* _TASK DETAILS_:
Everything from the line containing "Image resolution: width=980" through the line containing "Task: Select the Suparmi video tile" in the listing below should be copied exactly, and nothing more.

* _PROVIDED DATA_:
..........
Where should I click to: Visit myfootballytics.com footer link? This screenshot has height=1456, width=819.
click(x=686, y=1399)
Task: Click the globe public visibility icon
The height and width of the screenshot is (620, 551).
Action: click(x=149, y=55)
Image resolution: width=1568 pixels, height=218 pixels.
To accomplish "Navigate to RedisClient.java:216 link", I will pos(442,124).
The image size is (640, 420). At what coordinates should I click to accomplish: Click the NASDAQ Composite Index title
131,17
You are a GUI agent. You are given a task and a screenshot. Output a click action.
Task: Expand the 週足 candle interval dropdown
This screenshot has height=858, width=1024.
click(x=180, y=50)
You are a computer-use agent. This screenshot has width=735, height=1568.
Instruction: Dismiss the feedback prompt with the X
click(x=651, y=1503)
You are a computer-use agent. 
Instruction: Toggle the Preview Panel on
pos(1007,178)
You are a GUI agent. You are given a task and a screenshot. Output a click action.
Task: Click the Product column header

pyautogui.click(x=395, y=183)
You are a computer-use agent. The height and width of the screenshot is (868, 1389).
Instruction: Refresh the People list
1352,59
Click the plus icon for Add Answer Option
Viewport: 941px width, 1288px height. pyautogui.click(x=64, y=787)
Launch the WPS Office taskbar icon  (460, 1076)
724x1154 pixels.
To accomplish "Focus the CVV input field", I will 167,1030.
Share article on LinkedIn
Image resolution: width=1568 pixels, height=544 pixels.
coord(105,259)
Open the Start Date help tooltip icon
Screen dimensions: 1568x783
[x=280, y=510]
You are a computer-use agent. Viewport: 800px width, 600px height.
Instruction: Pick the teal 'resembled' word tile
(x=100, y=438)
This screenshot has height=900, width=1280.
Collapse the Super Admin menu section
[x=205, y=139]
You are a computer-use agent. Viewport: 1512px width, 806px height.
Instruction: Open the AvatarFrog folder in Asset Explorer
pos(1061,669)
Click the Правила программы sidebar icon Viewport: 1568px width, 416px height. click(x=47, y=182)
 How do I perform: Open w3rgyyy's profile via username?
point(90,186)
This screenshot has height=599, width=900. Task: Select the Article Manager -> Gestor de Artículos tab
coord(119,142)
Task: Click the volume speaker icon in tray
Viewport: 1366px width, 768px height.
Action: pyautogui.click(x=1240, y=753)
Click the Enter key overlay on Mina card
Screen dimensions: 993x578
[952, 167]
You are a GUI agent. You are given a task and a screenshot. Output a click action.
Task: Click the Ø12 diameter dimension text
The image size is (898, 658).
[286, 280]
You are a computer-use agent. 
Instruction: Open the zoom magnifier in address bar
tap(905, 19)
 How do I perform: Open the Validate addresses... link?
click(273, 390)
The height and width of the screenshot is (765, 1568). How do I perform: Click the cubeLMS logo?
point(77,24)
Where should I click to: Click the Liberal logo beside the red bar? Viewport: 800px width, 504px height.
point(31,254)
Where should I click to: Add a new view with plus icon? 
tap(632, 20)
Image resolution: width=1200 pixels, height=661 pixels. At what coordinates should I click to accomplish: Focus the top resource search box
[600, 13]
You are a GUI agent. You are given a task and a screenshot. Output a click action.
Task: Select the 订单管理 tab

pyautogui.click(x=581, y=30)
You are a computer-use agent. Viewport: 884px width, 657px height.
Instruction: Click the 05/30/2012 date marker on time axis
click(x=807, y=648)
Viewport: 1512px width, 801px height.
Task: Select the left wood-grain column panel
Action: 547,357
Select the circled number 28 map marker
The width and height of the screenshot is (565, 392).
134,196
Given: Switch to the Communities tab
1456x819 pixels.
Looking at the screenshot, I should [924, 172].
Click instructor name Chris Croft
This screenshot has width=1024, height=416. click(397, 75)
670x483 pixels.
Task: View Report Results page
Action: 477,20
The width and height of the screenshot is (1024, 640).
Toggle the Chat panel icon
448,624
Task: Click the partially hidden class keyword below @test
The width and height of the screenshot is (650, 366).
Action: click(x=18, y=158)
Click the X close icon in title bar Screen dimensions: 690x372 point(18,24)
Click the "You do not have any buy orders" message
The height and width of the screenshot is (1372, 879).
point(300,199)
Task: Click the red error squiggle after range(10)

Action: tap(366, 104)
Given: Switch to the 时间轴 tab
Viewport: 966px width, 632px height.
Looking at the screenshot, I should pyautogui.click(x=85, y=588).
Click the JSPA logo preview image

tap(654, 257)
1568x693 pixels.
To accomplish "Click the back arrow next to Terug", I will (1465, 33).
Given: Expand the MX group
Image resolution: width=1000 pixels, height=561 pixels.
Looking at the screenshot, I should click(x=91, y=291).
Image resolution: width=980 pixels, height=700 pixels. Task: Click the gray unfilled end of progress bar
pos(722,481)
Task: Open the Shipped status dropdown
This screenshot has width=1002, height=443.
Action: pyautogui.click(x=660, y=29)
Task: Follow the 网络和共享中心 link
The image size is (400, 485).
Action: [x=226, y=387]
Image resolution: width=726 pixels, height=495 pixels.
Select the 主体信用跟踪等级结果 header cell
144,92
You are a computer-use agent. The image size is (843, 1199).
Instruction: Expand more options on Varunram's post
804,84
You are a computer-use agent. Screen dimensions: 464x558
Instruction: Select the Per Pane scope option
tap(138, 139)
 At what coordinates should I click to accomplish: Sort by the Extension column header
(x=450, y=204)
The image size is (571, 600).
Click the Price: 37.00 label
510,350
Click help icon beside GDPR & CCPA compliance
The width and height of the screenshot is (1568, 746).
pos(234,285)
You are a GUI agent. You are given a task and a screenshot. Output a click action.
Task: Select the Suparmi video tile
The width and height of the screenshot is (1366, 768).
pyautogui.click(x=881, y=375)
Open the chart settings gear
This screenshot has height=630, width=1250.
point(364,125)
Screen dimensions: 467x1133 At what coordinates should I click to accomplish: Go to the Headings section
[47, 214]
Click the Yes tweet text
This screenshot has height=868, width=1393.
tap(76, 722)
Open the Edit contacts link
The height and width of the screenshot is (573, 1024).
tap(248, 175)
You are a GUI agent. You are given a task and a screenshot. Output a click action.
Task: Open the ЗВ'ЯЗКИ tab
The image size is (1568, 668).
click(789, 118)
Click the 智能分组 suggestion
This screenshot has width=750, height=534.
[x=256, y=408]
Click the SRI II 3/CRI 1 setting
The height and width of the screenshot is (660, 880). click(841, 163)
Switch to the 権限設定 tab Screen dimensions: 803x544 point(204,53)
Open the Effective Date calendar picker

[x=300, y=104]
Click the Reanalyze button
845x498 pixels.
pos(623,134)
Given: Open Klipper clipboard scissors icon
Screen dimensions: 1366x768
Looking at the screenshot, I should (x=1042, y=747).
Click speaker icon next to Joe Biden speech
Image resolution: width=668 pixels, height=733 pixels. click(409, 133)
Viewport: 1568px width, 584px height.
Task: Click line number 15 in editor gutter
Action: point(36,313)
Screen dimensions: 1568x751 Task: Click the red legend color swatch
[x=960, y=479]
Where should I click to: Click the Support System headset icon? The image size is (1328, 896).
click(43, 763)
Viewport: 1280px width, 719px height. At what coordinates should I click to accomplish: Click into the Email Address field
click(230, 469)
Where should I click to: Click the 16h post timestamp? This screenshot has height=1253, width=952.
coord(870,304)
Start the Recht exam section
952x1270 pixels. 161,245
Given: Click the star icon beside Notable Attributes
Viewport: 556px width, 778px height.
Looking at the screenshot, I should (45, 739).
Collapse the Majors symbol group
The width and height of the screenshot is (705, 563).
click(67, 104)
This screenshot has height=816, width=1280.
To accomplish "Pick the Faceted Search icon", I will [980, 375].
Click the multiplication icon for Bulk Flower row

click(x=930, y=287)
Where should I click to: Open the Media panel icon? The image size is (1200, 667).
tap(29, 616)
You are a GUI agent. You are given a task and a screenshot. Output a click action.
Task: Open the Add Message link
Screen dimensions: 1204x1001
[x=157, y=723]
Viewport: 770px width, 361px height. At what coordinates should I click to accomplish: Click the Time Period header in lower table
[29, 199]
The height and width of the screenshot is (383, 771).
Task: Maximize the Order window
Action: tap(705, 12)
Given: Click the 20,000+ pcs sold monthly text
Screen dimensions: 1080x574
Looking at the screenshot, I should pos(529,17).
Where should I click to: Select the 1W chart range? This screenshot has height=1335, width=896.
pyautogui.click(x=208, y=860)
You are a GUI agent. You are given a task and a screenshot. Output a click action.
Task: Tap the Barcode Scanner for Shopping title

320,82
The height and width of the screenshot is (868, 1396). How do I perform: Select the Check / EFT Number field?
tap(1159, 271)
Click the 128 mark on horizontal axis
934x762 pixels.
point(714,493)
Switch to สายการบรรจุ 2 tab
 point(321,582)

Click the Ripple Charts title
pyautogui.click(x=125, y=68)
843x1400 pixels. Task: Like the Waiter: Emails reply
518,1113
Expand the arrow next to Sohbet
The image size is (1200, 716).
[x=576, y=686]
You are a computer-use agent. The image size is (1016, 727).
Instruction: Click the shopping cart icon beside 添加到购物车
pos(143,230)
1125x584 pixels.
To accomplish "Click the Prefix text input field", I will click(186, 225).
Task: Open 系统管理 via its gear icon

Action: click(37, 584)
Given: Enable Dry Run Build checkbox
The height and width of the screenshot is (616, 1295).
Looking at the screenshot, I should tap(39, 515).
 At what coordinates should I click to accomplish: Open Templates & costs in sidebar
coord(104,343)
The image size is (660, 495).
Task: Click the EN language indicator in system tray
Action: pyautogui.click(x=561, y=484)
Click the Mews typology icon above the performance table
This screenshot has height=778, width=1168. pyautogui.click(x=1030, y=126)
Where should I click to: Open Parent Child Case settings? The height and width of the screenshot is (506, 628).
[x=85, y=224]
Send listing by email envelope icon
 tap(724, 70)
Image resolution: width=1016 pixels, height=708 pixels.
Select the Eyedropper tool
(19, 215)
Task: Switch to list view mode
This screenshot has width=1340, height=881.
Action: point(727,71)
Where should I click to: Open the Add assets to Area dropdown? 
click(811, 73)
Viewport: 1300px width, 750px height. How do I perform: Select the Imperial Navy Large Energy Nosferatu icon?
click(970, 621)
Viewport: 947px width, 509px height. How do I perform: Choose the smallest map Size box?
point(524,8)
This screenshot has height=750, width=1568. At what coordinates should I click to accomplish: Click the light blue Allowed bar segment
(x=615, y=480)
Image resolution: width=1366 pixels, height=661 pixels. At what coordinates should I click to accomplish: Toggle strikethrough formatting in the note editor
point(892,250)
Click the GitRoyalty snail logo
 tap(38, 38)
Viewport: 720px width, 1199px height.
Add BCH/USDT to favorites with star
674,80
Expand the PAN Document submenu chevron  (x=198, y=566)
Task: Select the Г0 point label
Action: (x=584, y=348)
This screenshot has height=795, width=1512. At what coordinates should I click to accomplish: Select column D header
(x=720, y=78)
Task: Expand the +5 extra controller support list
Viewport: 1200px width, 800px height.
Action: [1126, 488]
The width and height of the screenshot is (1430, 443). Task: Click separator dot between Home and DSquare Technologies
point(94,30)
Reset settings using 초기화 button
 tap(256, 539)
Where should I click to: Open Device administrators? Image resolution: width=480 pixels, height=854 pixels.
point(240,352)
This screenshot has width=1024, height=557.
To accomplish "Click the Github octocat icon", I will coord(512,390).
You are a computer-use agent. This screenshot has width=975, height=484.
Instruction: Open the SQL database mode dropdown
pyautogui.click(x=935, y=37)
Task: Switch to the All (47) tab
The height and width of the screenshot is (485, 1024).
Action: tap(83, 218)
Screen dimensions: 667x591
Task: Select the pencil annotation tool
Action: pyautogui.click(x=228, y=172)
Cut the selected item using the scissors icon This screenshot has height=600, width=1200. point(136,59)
..........
* _COMPLETED TASK_:
Image resolution: width=980 pixels, height=700 pixels. Task: Click the gray unfilled end of progress bar
pos(722,481)
Task: Open the Shipped status dropdown
This screenshot has width=1002, height=443.
Action: pyautogui.click(x=660, y=29)
Task: Follow the 网络和共享中心 link
The image size is (400, 485).
Action: [x=226, y=387]
Image resolution: width=726 pixels, height=495 pixels.
Select the 主体信用跟踪等级结果 header cell
144,92
You are a computer-use agent. The image size is (843, 1199).
Instruction: Expand more options on Varunram's post
804,84
You are a computer-use agent. Screen dimensions: 464x558
Instruction: Select the Per Pane scope option
tap(138, 139)
 At what coordinates should I click to accomplish: Sort by the Extension column header
(x=450, y=204)
The image size is (571, 600).
Click the Price: 37.00 label
510,350
Click help icon beside GDPR & CCPA compliance
The width and height of the screenshot is (1568, 746).
pos(234,285)
You are a GUI agent. You are given a task and a screenshot. Output a click action.
Task: Select the Suparmi video tile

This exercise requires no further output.